Description of the task –
Write the data out again in full, with no departure from the original.

Extracted material –

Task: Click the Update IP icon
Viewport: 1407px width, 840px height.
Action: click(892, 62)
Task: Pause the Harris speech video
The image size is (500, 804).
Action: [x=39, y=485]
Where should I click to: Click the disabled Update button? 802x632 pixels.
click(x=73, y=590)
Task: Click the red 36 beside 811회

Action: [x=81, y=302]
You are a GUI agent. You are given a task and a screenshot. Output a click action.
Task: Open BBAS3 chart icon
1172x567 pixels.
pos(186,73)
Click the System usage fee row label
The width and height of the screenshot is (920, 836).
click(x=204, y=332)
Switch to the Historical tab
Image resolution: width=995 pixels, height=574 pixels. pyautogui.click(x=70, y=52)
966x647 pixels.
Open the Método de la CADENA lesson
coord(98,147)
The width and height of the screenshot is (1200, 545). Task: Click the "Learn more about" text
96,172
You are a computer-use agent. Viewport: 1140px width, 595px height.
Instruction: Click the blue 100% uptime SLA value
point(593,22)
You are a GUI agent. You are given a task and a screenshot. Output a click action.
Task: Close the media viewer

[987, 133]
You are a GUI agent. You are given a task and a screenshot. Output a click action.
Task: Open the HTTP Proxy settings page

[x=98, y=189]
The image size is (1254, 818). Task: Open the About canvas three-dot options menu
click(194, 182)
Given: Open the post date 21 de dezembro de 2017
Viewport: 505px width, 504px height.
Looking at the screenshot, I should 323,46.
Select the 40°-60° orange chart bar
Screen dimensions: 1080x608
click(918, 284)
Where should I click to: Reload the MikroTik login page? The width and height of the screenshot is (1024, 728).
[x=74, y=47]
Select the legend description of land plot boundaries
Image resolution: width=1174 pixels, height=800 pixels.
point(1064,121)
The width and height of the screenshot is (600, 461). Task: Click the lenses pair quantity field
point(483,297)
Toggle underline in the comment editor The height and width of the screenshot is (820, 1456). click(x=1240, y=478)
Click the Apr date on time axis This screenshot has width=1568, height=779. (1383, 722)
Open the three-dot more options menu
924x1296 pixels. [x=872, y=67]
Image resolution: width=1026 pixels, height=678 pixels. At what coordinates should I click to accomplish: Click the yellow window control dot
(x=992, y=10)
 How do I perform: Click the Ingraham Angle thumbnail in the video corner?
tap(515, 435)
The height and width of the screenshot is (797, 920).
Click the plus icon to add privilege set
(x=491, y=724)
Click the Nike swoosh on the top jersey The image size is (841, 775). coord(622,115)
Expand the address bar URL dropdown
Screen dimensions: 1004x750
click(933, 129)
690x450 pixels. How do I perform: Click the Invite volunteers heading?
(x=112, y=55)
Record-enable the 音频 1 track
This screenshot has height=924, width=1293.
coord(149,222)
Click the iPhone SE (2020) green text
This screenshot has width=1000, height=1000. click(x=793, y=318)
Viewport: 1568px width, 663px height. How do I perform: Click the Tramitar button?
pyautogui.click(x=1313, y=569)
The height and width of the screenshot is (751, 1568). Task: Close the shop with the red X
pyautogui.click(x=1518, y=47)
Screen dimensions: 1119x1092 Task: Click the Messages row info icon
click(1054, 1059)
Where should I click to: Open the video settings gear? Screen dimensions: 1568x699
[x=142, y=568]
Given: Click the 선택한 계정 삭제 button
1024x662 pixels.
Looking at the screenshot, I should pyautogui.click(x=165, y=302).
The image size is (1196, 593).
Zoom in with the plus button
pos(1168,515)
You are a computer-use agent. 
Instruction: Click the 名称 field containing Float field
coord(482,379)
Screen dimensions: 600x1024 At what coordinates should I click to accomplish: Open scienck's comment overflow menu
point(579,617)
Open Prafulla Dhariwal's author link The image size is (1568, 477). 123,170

Result of the exercise –
Task: Click the Update IP icon
Viewport: 1407px width, 840px height.
Action: click(892, 62)
Task: Pause the Harris speech video
The image size is (500, 804).
Action: [x=39, y=485]
Where should I click to: Click the disabled Update button? 802x632 pixels.
click(x=73, y=590)
Task: Click the red 36 beside 811회

Action: [x=81, y=302]
You are a GUI agent. You are given a task and a screenshot. Output a click action.
Task: Open BBAS3 chart icon
1172x567 pixels.
pos(186,73)
Click the System usage fee row label
The width and height of the screenshot is (920, 836).
click(x=204, y=332)
Switch to the Historical tab
Image resolution: width=995 pixels, height=574 pixels. pyautogui.click(x=70, y=52)
966x647 pixels.
Open the Método de la CADENA lesson
coord(98,147)
The width and height of the screenshot is (1200, 545). Task: Click the "Learn more about" text
96,172
You are a computer-use agent. Viewport: 1140px width, 595px height.
Instruction: Click the blue 100% uptime SLA value
point(593,22)
You are a GUI agent. You are given a task and a screenshot. Output a click action.
Task: Close the media viewer

[987, 133]
You are a GUI agent. You are given a task and a screenshot. Output a click action.
Task: Open the HTTP Proxy settings page

[x=98, y=189]
The image size is (1254, 818). Task: Open the About canvas three-dot options menu
click(194, 182)
Given: Open the post date 21 de dezembro de 2017
Viewport: 505px width, 504px height.
Looking at the screenshot, I should 323,46.
Select the 40°-60° orange chart bar
Screen dimensions: 1080x608
click(918, 284)
Where should I click to: Reload the MikroTik login page? The width and height of the screenshot is (1024, 728).
[x=74, y=47]
Select the legend description of land plot boundaries
Image resolution: width=1174 pixels, height=800 pixels.
point(1064,121)
The width and height of the screenshot is (600, 461). Task: Click the lenses pair quantity field
point(483,297)
Toggle underline in the comment editor The height and width of the screenshot is (820, 1456). click(x=1240, y=478)
Click the Apr date on time axis This screenshot has width=1568, height=779. (1383, 722)
Open the three-dot more options menu
924x1296 pixels. [x=872, y=67]
Image resolution: width=1026 pixels, height=678 pixels. At what coordinates should I click to accomplish: Click the yellow window control dot
(x=992, y=10)
 How do I perform: Click the Ingraham Angle thumbnail in the video corner?
tap(515, 435)
The height and width of the screenshot is (797, 920).
Click the plus icon to add privilege set
(x=491, y=724)
Click the Nike swoosh on the top jersey The image size is (841, 775). coord(622,115)
Expand the address bar URL dropdown
Screen dimensions: 1004x750
click(933, 129)
690x450 pixels. How do I perform: Click the Invite volunteers heading?
(x=112, y=55)
Record-enable the 音频 1 track
This screenshot has height=924, width=1293.
coord(149,222)
Click the iPhone SE (2020) green text
This screenshot has width=1000, height=1000. click(x=793, y=318)
Viewport: 1568px width, 663px height. How do I perform: Click the Tramitar button?
pyautogui.click(x=1313, y=569)
The height and width of the screenshot is (751, 1568). Task: Close the shop with the red X
pyautogui.click(x=1518, y=47)
Screen dimensions: 1119x1092 Task: Click the Messages row info icon
click(1054, 1059)
Where should I click to: Open the video settings gear? Screen dimensions: 1568x699
[x=142, y=568]
Given: Click the 선택한 계정 삭제 button
1024x662 pixels.
Looking at the screenshot, I should pyautogui.click(x=165, y=302).
The image size is (1196, 593).
Zoom in with the plus button
pos(1168,515)
You are a computer-use agent. 
Instruction: Click the 名称 field containing Float field
coord(482,379)
Screen dimensions: 600x1024 At what coordinates should I click to accomplish: Open scienck's comment overflow menu
point(579,617)
Open Prafulla Dhariwal's author link The image size is (1568, 477). 123,170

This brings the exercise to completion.